Third of three: Patrick Lanning, currently Yamhill Valley Campus president in McMinnville and chief academic officer of instruction and student services for the Chemeketa Community College District. Scheduled to visit COCC’s Bend campus today.
Patrick Lanning, one of three finalists to be Central Oregon Community College’s next president, was described by a colleague as “a real community college success story.”
A Prineville native, Lanning graduated from Crook County High School before going to Lane Community College. After transferring to the University of Oregon on a track scholarship, Lanning became the first in his family to graduate from college. He has since earned a doctorate and returned to Lane, first as an instructor and later rising to be an associate vice president. Lanning is currently chief academic officer of instruction and student services for the Salem-based Chemeketa Community College District and president of its Yamhill Valley campus in McMinnville. He hopes his next step will be to come home and succeed COCC President Jim Middleton, who will retire this summer after leading the college for a decade.
“COCC is a really solid college with a great faculty and staff,” Lanning said. “It’s not broken. They need someone who can focus on what’s most important, and I think I can do that. But also, I was born and raised in the district, my family’s there, and it’s an exciting opportunity to come home.”
Having worked at two different community colleges, Lanning said the differences between schools are just as important as the similarities. To help himself understand the particulars of COCC, Lanning said he would make being involved in the community a priority.
“I’d connect with superintendents and school districts, to help our local high school students who want to get degrees or transfer to a university,” Lanning said. “But it’s also about knowing what short-term training is needed, what skills the community could benefit from.”
Lanning said tailoring the college to the needs of the region would be important for both students and industry. After earning his master’s, he returned to Central Oregon but was unable to find a job.
“I don’t want students who grow up here to have to move away for work,” Lanning said.
He cited his deep connections to the state government, aided by his current location in Salem, as something that would help him get the region and college the state support they need.
“COCC doesn’t need an infusion of new ideas, but it would be important to focus on attracting new resources,” Lanning said. “I’ve served on committees looking at the funding formula for colleges, and also been involved in the state’s work on dual enrollment. I already have these relationships with Salem established, and I think that firm connection to the state would help.”
While Lanning emphasized that COCC is operating from a position of strength, he did suggest the recruitment of international students as something he would want to explore.
“In order for it to be successful, you have to engage the whole campus,” Lanning said. “I’ve been involved nationally in looking at this conversation, and I would be able to lead it at COCC. It can be a great thing if done well. It provides for a diversity of interactions for students, and more and more we’re in a global economy. Even if you live in Prineville or La Pine, you can be touched by the global economy.”
Lane Community College President Mary Spilde, who described Lanning as “a real community college success story,” praised his leadership style.

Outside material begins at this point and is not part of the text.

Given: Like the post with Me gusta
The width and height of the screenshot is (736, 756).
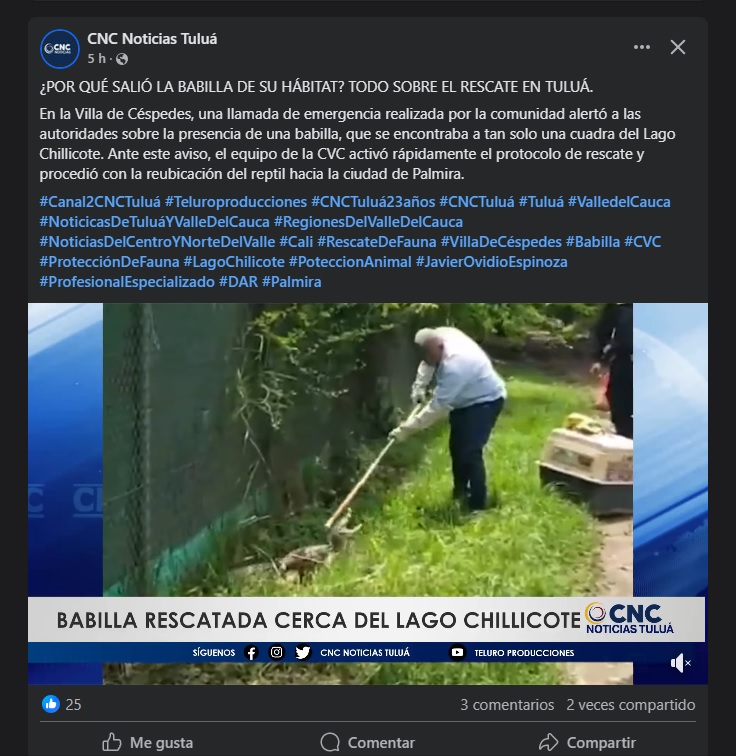Looking at the screenshot, I should (148, 742).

“He’s very collaborative and respects multiple perspectives,” Spilde said. “He does a really good job of honoring multiple viewpoints but getting to a conclusion where you can move forward to some action.”
Bob Baldwin, Lane’s classified staff union president, echoed this sentiment, saying, “even if he didn’t agree with me, he would listen and understand me, and was always clear about why he was making the decision he made.”
David Hallett, executive dean for general education and transfer studies at Chemeketa, characterized Lanning as a “servant leader.”
“What I mean is Patrick is very astute at knowing the strengths and needs of those around him,” Hallett said. “He looks for ways to help foster the individuals around him to reach their own goals.”
Lanning said his leadership style would benefit from the size of COCC.
“I like to really know the faculty and staff, to build those relationships,” he said. “Having worked at two of the largest community colleges, I’d be excited to work somewhere not too big, not too small, but the right size.”
If hired for the COCC job, Lanning said he’ll be here to stay.
“You don’t see the three- to five-year turnover of presidents here,” he said. “I’m at the point where I can commit and focus on this college for the long run.”